Credit Card Recurring Bills, do you use tokens?

Our business is based on monthly recurring billing but our architecture, set up nearly a decade ago, is stupid.  Basically, when a user signups, we put their credit card info into our merchant account at the credit card processing place and tell it to bill them monthly. If they cancel or make changes, we go in manually and change it. If their credit card declines, we get the report and also go through it manually. Lots of man hours.  Some mistakes. Yick.

It seems that a better system would be to start by placing the credit card at the vendor's shop (ie no change) but then to trigger the billing by sending over a file, presumably daily, of who to bill and how much. This is the "token" part.  As part of this, we should get back a decent automated report of successful  and not successful billings.

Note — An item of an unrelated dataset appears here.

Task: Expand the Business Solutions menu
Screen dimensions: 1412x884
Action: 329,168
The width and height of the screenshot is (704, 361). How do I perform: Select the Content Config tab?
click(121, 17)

Is anyone out there who is a small business (tier 3), say under $25 million, using tokenized billing for recurring credit card billing. I'd like to share experiences.

John

1 comment:

BBat50 said...

We wish we had started with tokenization but we didn't, we are on recurring billing like you.

We have an elaborate overly-complex system where we update credit cards, change billing plans, and make other modifications at th eAPI level but each one is a custom set of code that relies on some flaky API calls from our vendor.

We keep looking at changing to a cleaner more updated tokenization system. This might be the year.